### TASK BRIEF
Lines from the one containing "Click the fit-to-parcel frame icon" through the last line of the data below are to be returned exactly; leave out the rest.

### DATA RECORDS
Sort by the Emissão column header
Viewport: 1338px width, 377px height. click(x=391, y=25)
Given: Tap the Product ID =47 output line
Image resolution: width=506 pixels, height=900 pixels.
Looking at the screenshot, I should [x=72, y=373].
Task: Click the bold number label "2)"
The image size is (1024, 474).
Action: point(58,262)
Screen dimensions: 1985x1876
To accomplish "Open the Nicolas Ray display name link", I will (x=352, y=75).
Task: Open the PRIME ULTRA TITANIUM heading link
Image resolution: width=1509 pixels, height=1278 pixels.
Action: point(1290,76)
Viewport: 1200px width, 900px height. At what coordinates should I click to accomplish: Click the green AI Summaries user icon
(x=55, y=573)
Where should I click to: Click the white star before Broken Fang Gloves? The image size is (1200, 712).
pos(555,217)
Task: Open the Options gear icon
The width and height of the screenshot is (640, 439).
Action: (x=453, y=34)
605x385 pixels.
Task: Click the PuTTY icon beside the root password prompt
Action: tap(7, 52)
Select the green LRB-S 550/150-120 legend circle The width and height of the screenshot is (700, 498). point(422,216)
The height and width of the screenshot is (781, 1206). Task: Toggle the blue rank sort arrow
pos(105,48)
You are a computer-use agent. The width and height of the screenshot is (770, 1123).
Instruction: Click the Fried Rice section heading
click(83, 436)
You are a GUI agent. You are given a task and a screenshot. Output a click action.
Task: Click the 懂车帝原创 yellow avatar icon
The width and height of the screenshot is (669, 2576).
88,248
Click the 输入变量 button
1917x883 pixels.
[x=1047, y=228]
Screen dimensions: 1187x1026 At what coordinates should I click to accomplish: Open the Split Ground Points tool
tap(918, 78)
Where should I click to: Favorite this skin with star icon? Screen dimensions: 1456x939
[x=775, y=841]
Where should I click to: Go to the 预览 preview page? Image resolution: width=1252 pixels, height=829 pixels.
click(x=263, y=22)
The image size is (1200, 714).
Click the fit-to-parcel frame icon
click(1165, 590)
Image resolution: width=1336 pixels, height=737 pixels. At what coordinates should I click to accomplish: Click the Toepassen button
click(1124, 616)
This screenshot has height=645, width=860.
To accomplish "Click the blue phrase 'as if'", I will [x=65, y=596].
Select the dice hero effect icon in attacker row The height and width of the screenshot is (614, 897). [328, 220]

### EXERCISE ANSWER
Click the fit-to-parcel frame icon
click(1165, 590)
Image resolution: width=1336 pixels, height=737 pixels. At what coordinates should I click to accomplish: Click the Toepassen button
click(1124, 616)
This screenshot has height=645, width=860.
To accomplish "Click the blue phrase 'as if'", I will [x=65, y=596].
Select the dice hero effect icon in attacker row The height and width of the screenshot is (614, 897). [328, 220]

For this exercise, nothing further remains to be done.